According to the report, the state regulators do not have the ability to figure out whether or not this is not the case for utility companies that do exceed their allowed profit on building infrastructure, in part because there is no mechanism to identify areas in which companies like SDG&E achieved cost savings.
“Reviewing how much the utility earned compared to the authorized rate of return and identifying where the utility was able to gain efficiencies should be a critical first step in ensuring that the utility’s projected costs were appropriate,” California State Auditor Grant Parks said in the report.
“ … we are concerned that the CPUC is not providing sufficient safeguards to protect customers,” the report continued. “Without fully understanding exactly how utilities are gaining cost-related efficiencies and earning profits, the CPUC cannot be certain that the revenue requirement it authorizes and the resulting rates are fair and reasonable.”
This “reasonableness” for utility costs should also be monitored by looking at a type of account called a balancing account, according to the report. These accounts are used to track variable costs that may be difficult to predict, like procuring electricity or wildfire mitigation efforts.

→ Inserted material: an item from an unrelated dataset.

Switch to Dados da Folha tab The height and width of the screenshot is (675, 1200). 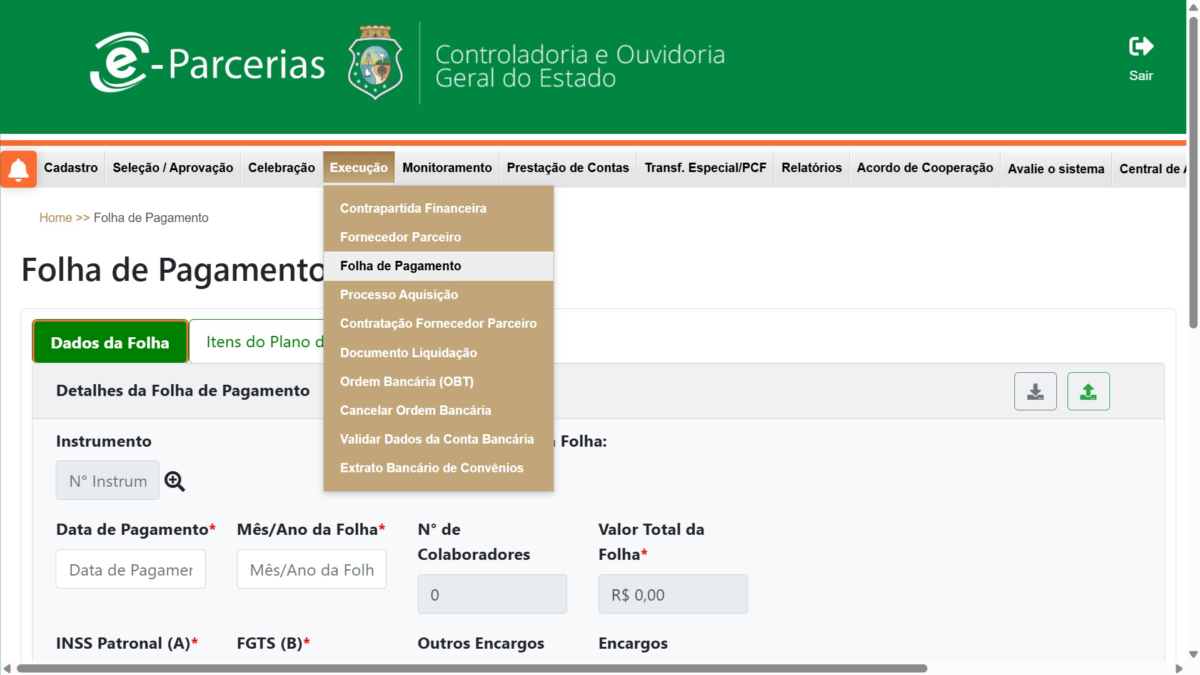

More than 300 accounts are maintained between the four energy utilities examined by the audit, tracking more than $16.8 billion in balances.
The CPUC and Cal Advocates review a selection of balancing accounts to ensure that utilities are complying with the terms they agreed to when the regulators authorized their budgets, subsequently allowing them to confirm that rates for customers are appropriate.
According to the audit, however, only about 35 to 42 electricity balancing accounts for three of the companies were looked at by Cal Advocates during the 2019-20 and 2021-22 fiscal years. That is estimated to be about 6% to 33% of each company’s total number of accounts.
There is also no process for state regulators to check that utilities actually finish projects that the CPUC agrees to raise rates for to get the cost of it recovered, auditors said. This is part of a type of mid-cycle rate adjustment for unanticipated costs, such as those incurred after a natural disaster.
“… if neither the CPUC nor Cal Advocates strengthens its efforts to verify whether the utility has completed the work in question … they risk allowing the utility to inappropriately recover costs from its customers,” the report read.
The state auditors’ office added that the CPUC should look for ways to strengthen efforts to ensure that utility customers are fully informed of the reasons why their rates might be increasing.
The auditor set a Feb. 2024 deadline for the two agencies to establish a way to implement elements of the auditor’s recommendations, including instituting a process of publishing actual rate-of-return numbers and ensuring that projects undertaken by utilities are completed.
The CPUC and Cal Advocates agreed with most of the auditor’s recommendations in their responses to the report, committing to make changes. However, the CPUC disagreed with two of the suggestions in a letter dated Aug. 9.
They said that they cannot implement the recommendation that the commission reviews completed projects if staff or an administrative judge are required to unilaterally review outside reports to verify a utilities’ work. As an alternative to another suggestion, they also said that they would craft a communication strategy to promote rate increase transparency.
In an emailed statement to FOX5SanDiego.com, SDG&E said that it was appreciative of the state auditor’s efforts to bring more transparency to the process of establishing energy rates in California, adding that the report emphasizes “many of the critical trends that are driving rate increases for all utilities in the state.”
“Energy affordability is a critical issue as utilities like SDG&E implement state clean energy policies, and we remain focused on delivering best-in-class reliability, customer service and wildfire safety to our customers,” the statement continued.